Can Colton Joseph Finally Fix Wisconsins Broken Offense

Can Colton Joseph's dual-threat capabilities elevate Wisconsin's offense and compete with the Big Ten's elite quarterbacks in 2026?

Colton Joseph arrives at Wisconsin with the kind of résumé that makes people stop and look twice. The Badgers went out and landed one of the better dual-threat quarterbacks in the country, and he steps into Jeff Grimes’s offense with real expectations attached.

Last season at redshirt sophomore, Joseph put up 2,624 passing yards with 21 touchdowns and 10 interceptions, then added 1,007 rushing yards and 12 scores on the ground. He wasn’t a static pocket passer. He pushed the ball downfield, used his legs to keep plays alive, and gave the sense of a quarterback who could work well in Grimes’s scheme.

That matters in Madison, because Wisconsin is trying to shake off a rough 2025. The Badgers finished in the bottom five nationally in both scoring and yards per game, and the quarterback spot never settled down. Injuries were part of the story, but the bigger picture is harder to ignore: Wisconsin still hasn’t produced a successful offense under Luke Fickell, and the pressure is now even heavier after the program made a major financial investment in the roster.

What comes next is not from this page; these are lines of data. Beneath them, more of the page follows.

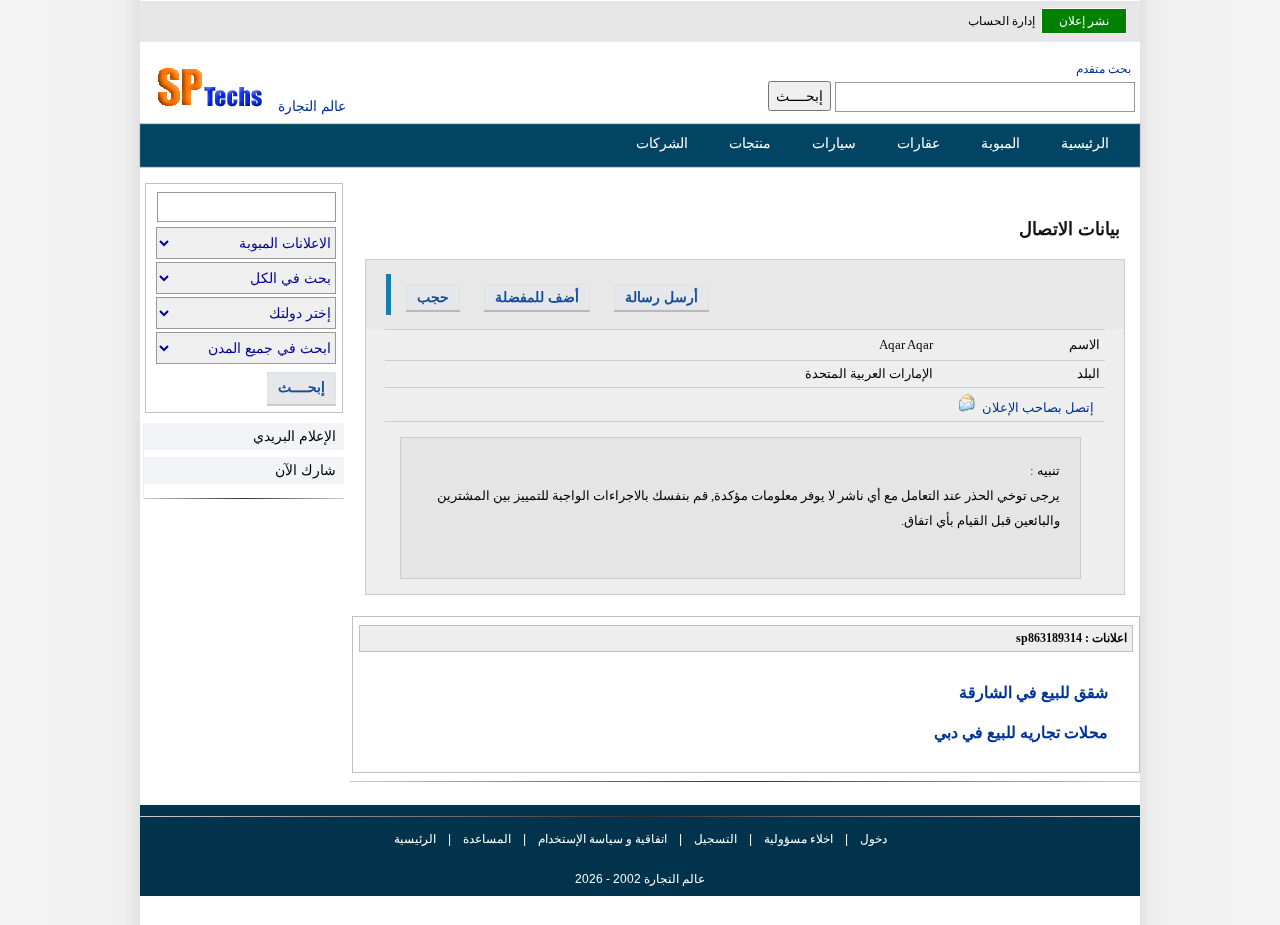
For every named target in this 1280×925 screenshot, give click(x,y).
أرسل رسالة (661, 297)
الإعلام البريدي (294, 436)
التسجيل (715, 839)
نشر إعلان (1084, 21)
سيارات (834, 143)
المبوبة (1000, 143)
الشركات (662, 143)
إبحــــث (301, 387)
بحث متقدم (1103, 69)
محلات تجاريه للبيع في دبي (1021, 732)
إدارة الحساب (1001, 21)
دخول (873, 839)
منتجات (750, 143)
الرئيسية (1085, 143)
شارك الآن (305, 470)
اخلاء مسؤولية (798, 839)
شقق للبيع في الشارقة (1033, 692)
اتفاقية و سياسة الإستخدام (601, 839)
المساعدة (487, 839)
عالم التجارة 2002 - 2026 (640, 879)
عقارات (918, 143)
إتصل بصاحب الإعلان (1036, 407)
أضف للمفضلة (537, 297)
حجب (433, 297)
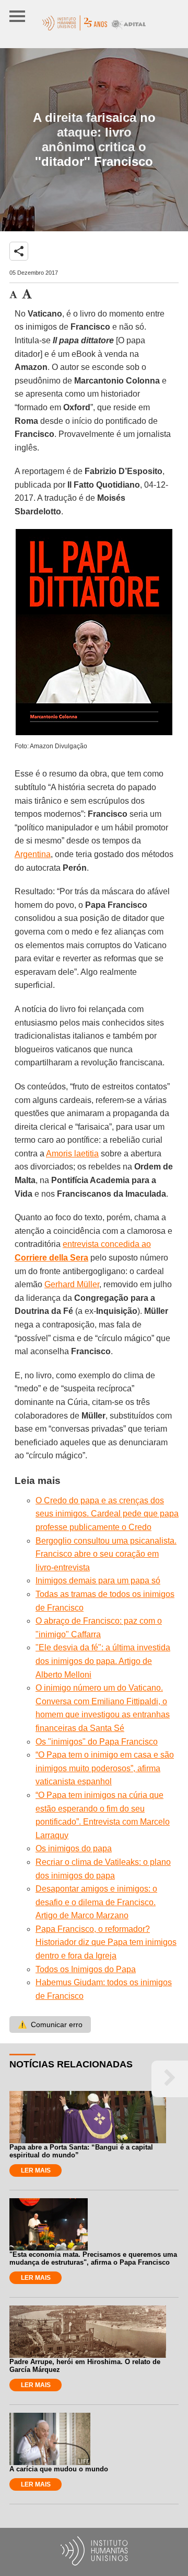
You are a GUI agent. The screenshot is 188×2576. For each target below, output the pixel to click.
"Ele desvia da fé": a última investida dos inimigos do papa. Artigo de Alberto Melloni (103, 1661)
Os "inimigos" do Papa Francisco (97, 1741)
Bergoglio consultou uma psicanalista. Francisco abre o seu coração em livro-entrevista (106, 1554)
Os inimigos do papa (74, 1848)
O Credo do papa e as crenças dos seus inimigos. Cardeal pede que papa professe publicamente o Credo (107, 1514)
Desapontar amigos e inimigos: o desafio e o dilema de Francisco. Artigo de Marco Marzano (96, 1902)
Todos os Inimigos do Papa (86, 1969)
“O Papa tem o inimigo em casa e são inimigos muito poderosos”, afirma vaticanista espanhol (105, 1768)
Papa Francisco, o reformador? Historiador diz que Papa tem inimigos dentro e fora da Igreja (106, 1942)
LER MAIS (36, 2170)
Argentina (33, 854)
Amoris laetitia (72, 1153)
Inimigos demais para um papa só (98, 1580)
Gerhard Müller (71, 1284)
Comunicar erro (50, 2024)
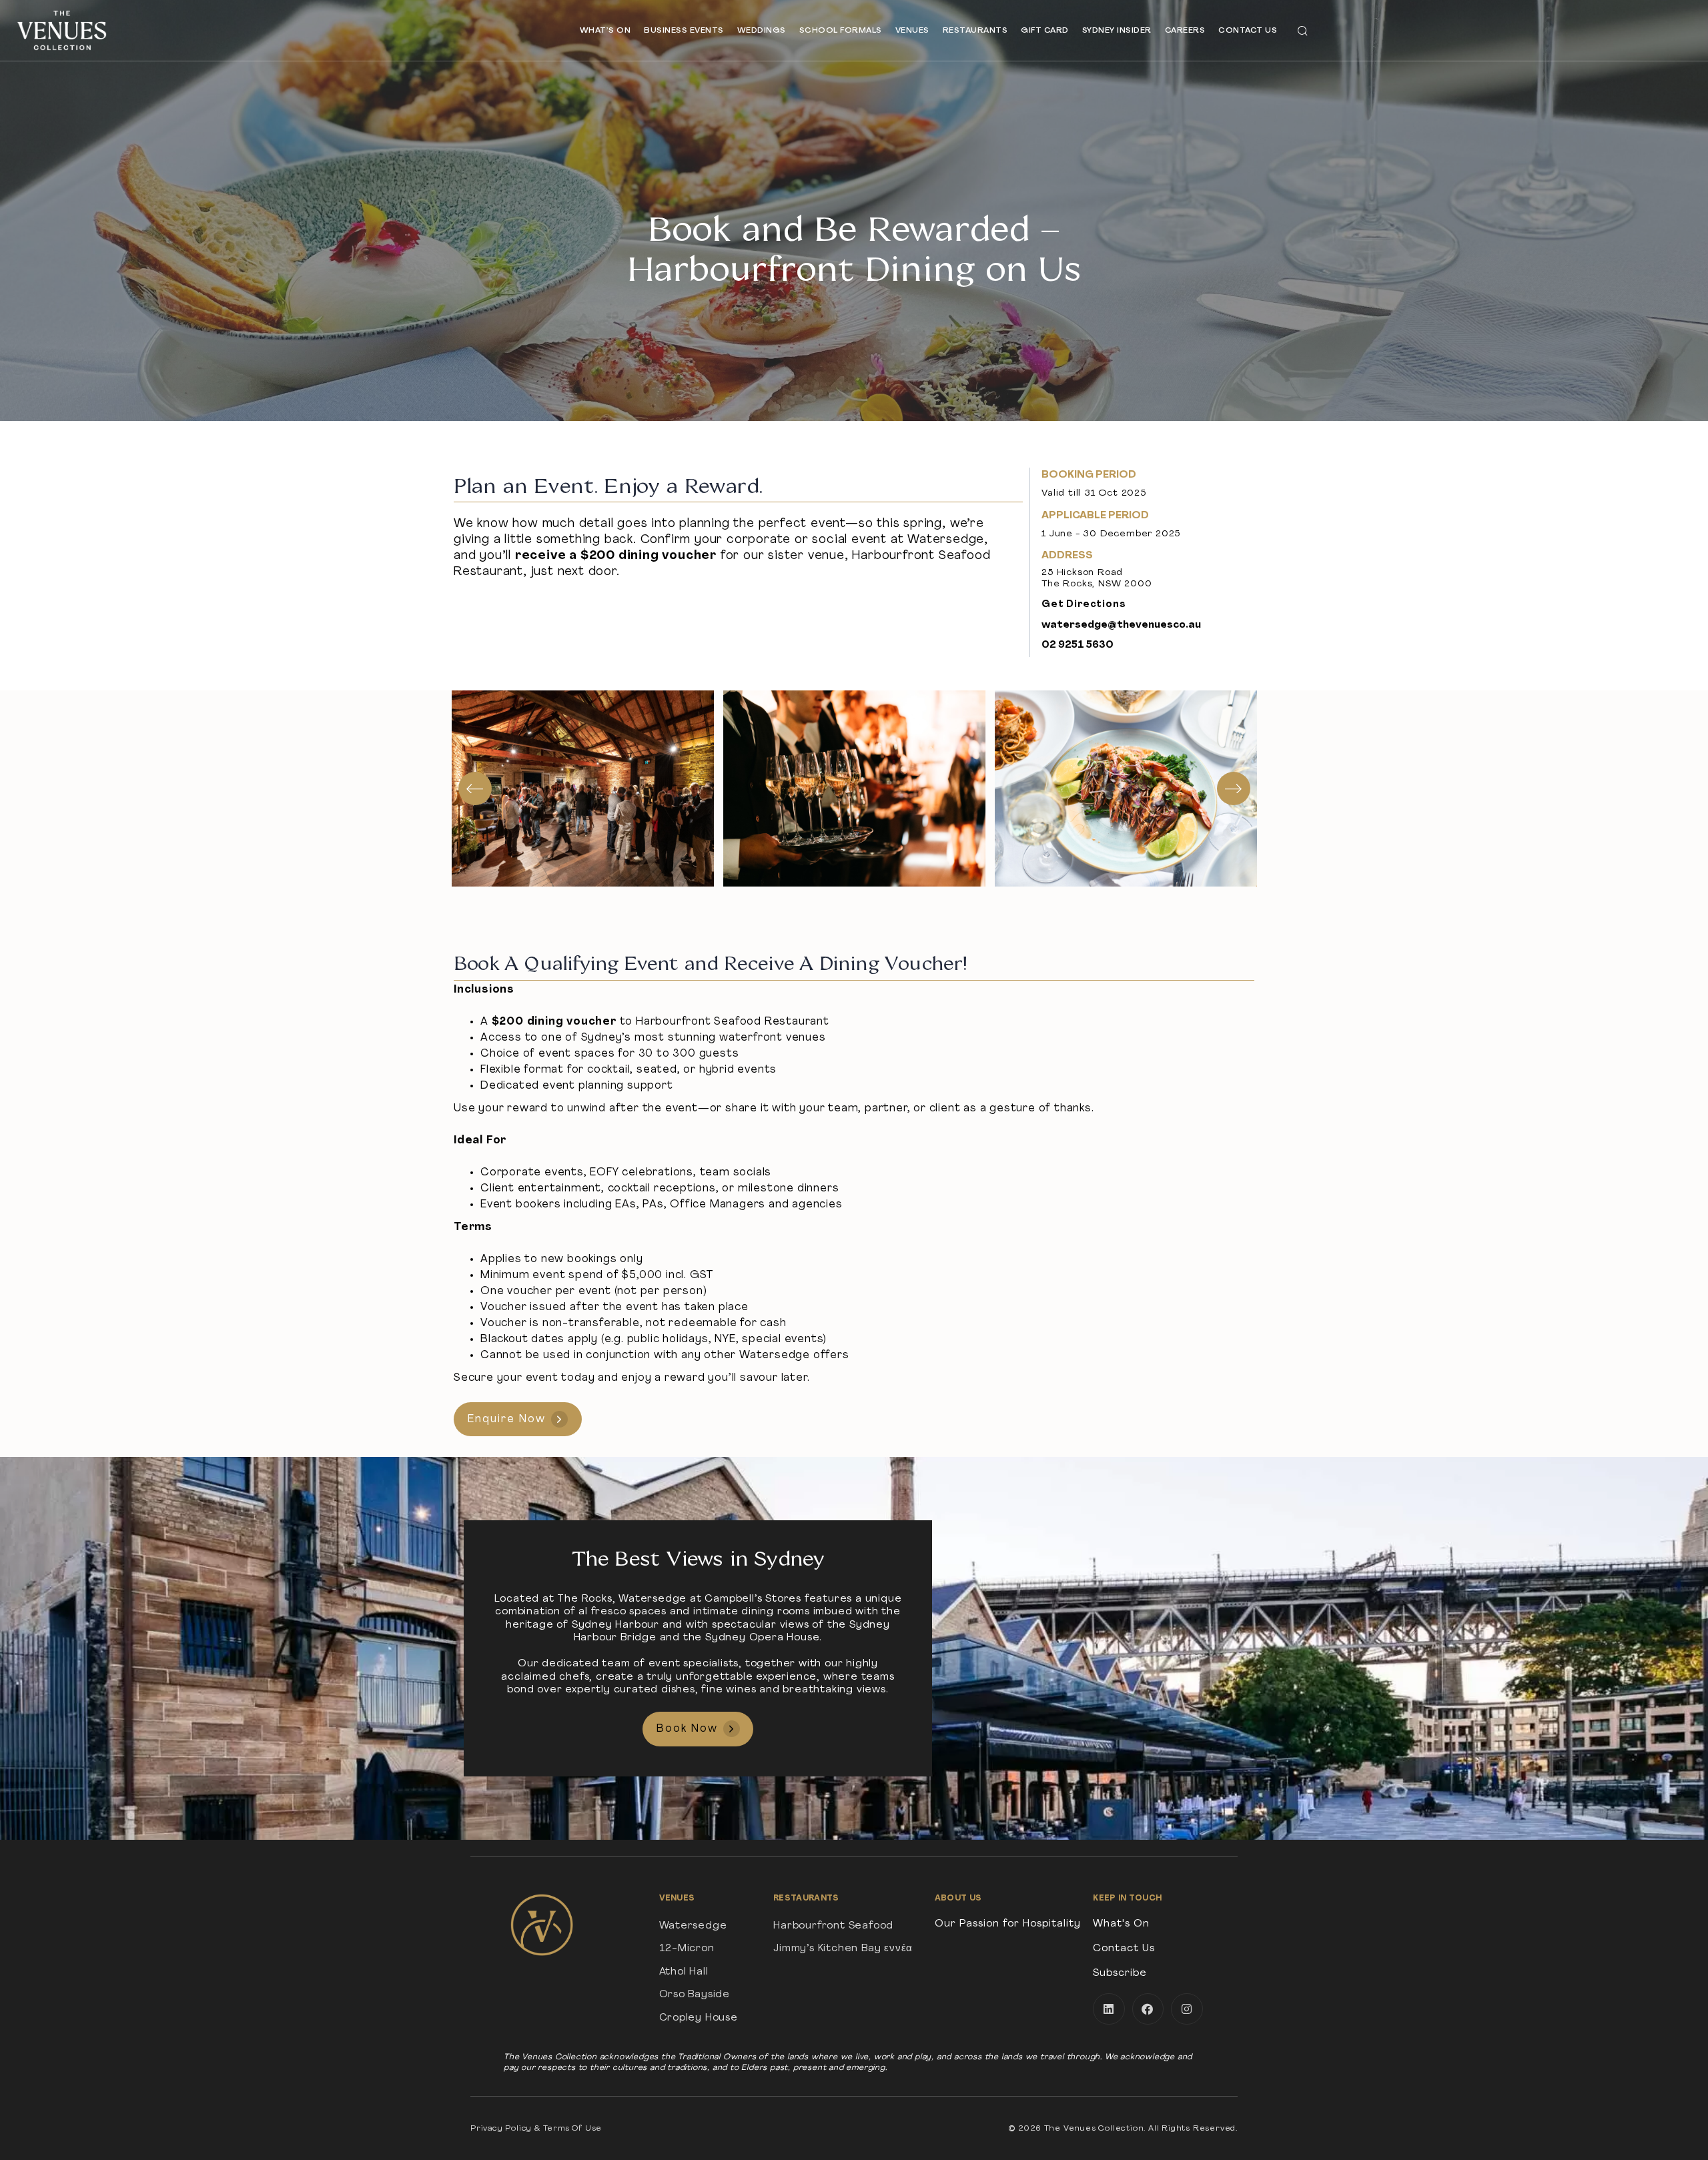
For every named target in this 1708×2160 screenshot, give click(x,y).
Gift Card (1045, 31)
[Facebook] (1148, 2009)
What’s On (605, 31)
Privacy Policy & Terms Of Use (536, 2129)
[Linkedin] (1109, 2009)
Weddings (761, 31)
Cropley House (698, 2018)
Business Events (684, 31)
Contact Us (1247, 31)
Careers (1185, 31)
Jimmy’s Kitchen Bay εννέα (843, 1949)
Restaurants (975, 31)
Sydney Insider (1117, 31)
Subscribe (1120, 1974)
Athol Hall (684, 1972)
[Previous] (475, 788)
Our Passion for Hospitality (1008, 1924)
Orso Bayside (695, 1995)
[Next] (1233, 788)
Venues (912, 31)
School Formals (840, 31)
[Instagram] (1187, 2009)
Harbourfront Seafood (833, 1926)
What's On (1121, 1924)
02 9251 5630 (1077, 645)
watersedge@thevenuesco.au (1121, 625)
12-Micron (687, 1949)
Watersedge (693, 1926)
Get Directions (1083, 605)
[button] (1302, 30)
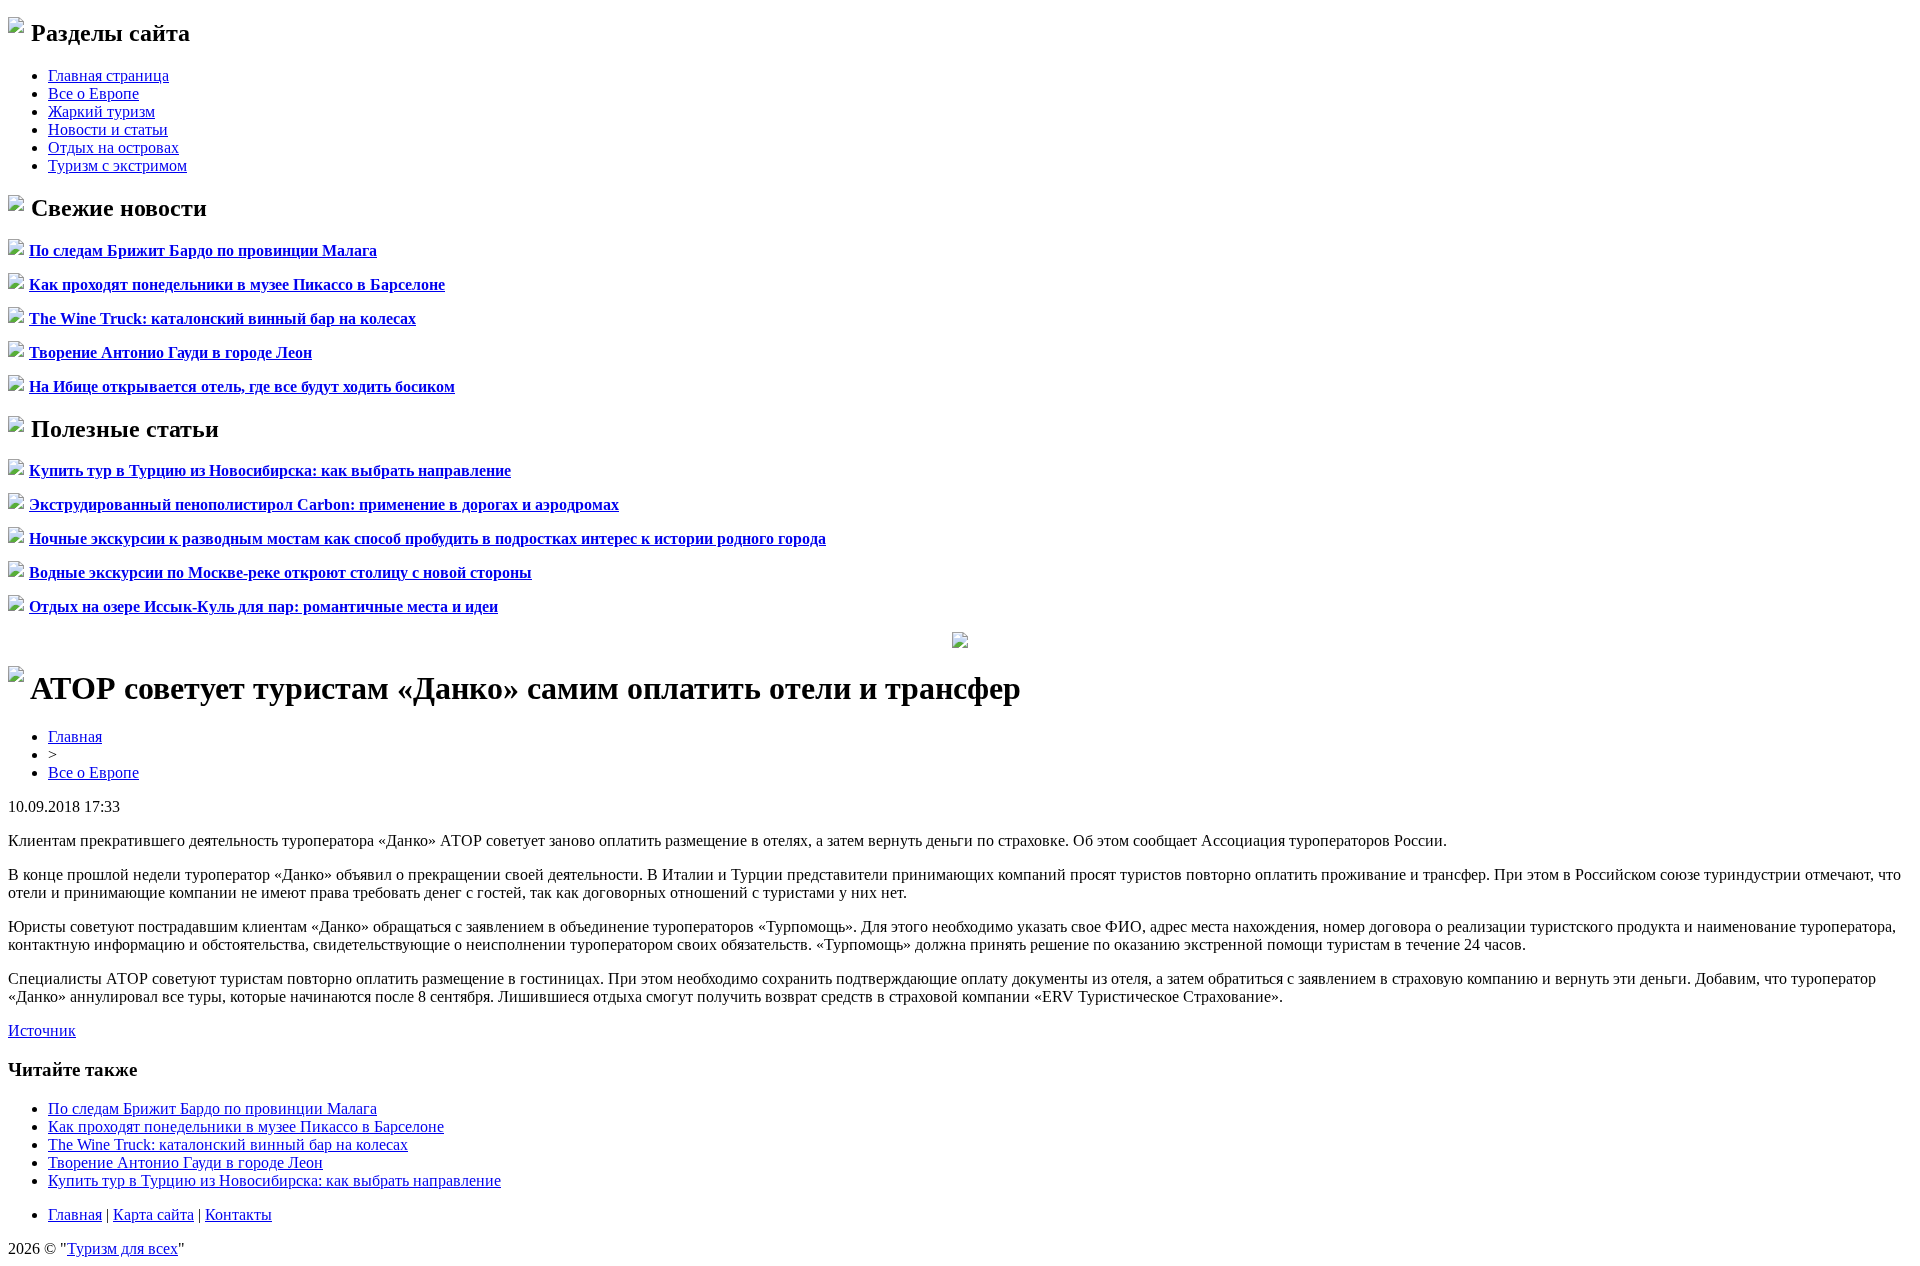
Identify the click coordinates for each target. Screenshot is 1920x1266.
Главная (75, 736)
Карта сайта (153, 1214)
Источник (42, 1030)
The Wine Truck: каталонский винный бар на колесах (222, 318)
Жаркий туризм (101, 111)
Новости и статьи (108, 129)
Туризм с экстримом (117, 165)
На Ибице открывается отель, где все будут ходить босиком (242, 386)
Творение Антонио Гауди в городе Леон (170, 352)
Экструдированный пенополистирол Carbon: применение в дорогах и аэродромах (324, 504)
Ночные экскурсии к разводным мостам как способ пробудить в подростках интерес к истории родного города (427, 538)
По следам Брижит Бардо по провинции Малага (203, 250)
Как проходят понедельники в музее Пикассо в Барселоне (237, 284)
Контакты (238, 1214)
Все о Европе (93, 93)
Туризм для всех (122, 1248)
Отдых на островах (113, 147)
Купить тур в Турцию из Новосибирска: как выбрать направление (270, 470)
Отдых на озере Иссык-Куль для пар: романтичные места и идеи (263, 606)
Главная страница (108, 75)
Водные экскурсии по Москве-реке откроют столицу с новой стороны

The Big Ten, of course, is not exactly short on quarterbacks. Oregon’s Dante Moore, Ohio State’s Julian Sayin, USC’s Jayden Maiva, Washington’s Demond Williams Jr., and Indiana’s Josh Hoover are all part of a deep group returning next season. The bar is high.

So where does Joseph belong in that mix? In a weekly Reacts poll, fans were asked to place him among Big Ten quarterbacks this season, and the response was telling.

More than half of the voters said Joseph would land somewhere in the top third to top half of the conference at the position. Another quarter went even further and saw him as a top-five Big Ten quarterback next year.

That would be a major development for Wisconsin, especially with the names he’d be climbing past. Dante Moore is viewed as a potential top-five pick in the 2027 NFL Draft.

Julian Sayin has already been mentioned in first-round conversations. Jayden Maiava could’ve entered the draft this season before choosing to return, and he brings plenty of starting experience after throwing for 3,711 yards, 24 touchdowns, and 10 interceptions last year.

Josh Hoover also sits near the top of the list of proven quarterbacks in the sport. Over three seasons as a starter, he has thrown for 9,629 yards, 71 touchdowns, and 33 interceptions, and he now takes over at Indiana after Fernando Mendoza. Beyond that, Demond Williams, Roccho Becht, Bryce Underwood, Nico Iamaleava, and Drake Lindsey all add to a crowded field of quarterbacks who have already shown something or could take another jump in 2026.

Joseph’s upside is obvious enough to make the conversation interesting. There is a path where he turns into a top-third Big Ten quarterback next season. But getting there will require real growth: better accuracy, sharper decisions in the pocket, and a cleaner sense of timing with his reads.

He won’t be operating in a finished product around him, either. Wisconsin has a reshaped running back room, a new-look receiver group, multiple new starters on the offensive line, and a couple of new tight ends to work into the mix. There’s plenty to sort out.

The first real test comes in Week 1, when the Badgers host Notre Dame at Lambeau Field. That will be the first look at Joseph running the show in this new Wisconsin offense.